The Community and its support
It’s massive. Or, perhaps rather, they’re massive. And useful. I’m on a number of mailing lists and forums dedicated to sharing tips and helping people with free software. If I’m having trouble with anything Linux based, there’re three or four pools of several thousand enthusiasts who are not only likely to know or be able to find an answer, but will probably enjoy doing it. And they run across the spectra of difficulty, use cases and user stupidity.
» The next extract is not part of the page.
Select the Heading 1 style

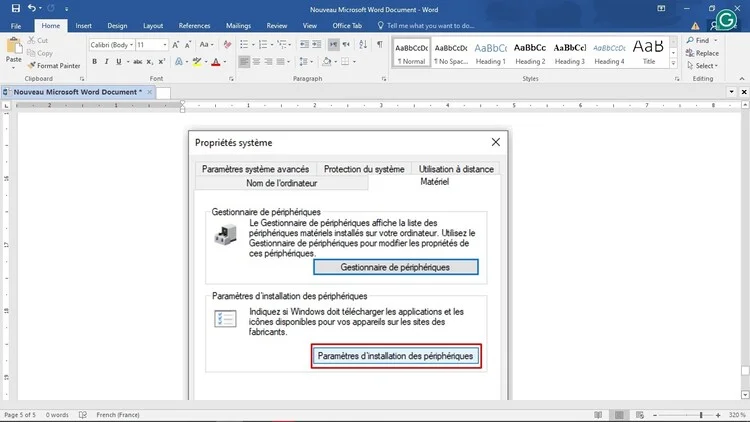click(490, 52)
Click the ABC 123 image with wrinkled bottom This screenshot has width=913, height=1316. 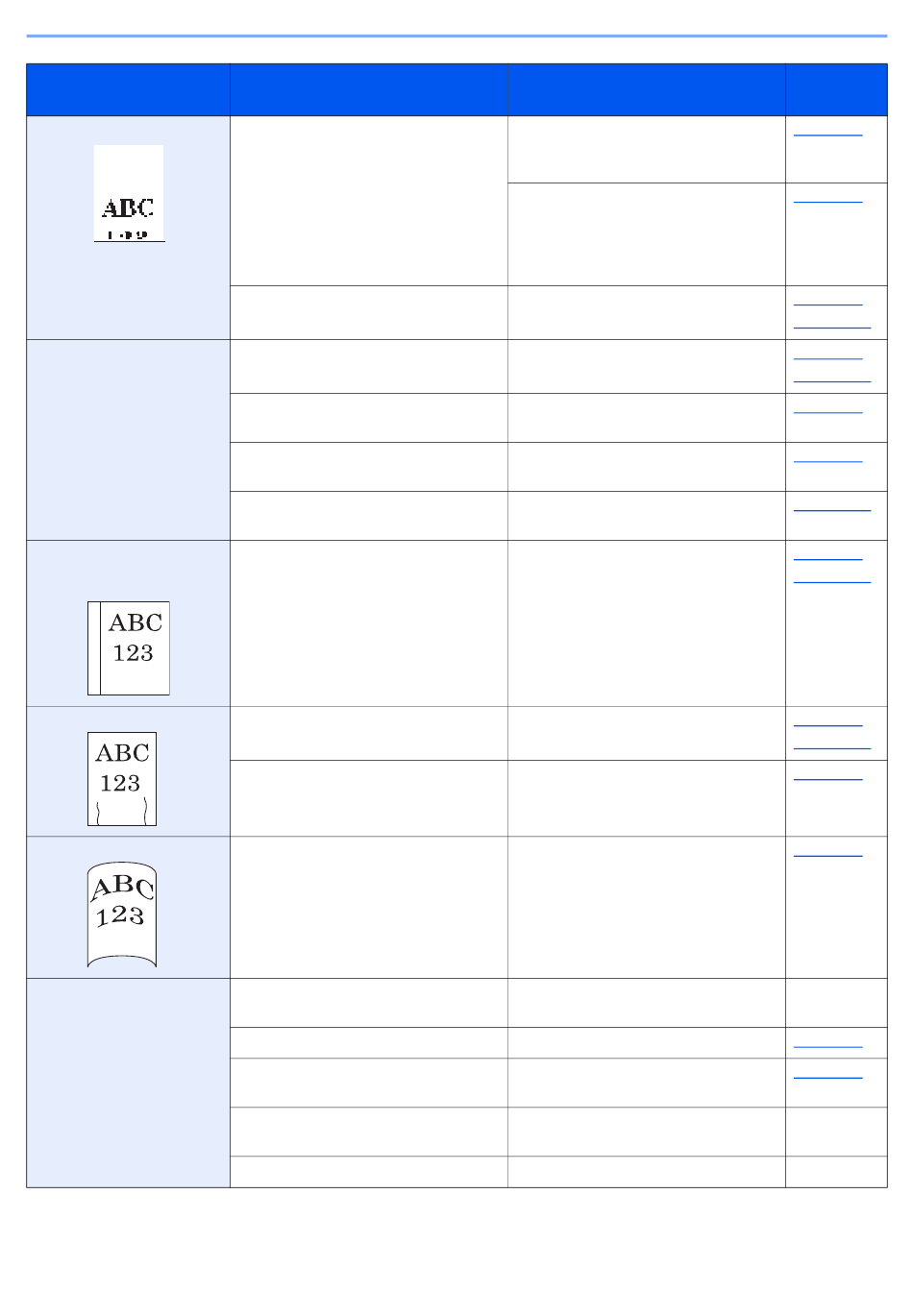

I’ve spent a long time trying to find similar for Windows, but there appears to be a jump from free home user level support to pay-for business use support.
No Marketing Department
One fantastically huge advantage of free software is that there’s no incentive to make it popular. In contrast to commercial software where the aim to sell as many licenses as possible, the only possible aim of free software is to produce the best software possible. Any large free software project has this aim, since there is no other way to be popular.
This is brilliant, for several reasons. Firstly, the software tends to turn out pretty good. Secondly, marketing teams don’t get anywhere near it, so design and feature decisions tend to be founded in reality. There’s no 3d accelerated solitaire (to my knowledge), but there’s the above list of features. Thirdly, upgrades are non-compulsory. You’ll never have version 1.4 stop working because 1.5 is out. You might well find that security updates are no longer released and so you’re advised to upgrade, but if you *really* like 1.4 you can hire a developer to patch the security holes and develop it in the direction you want it developed.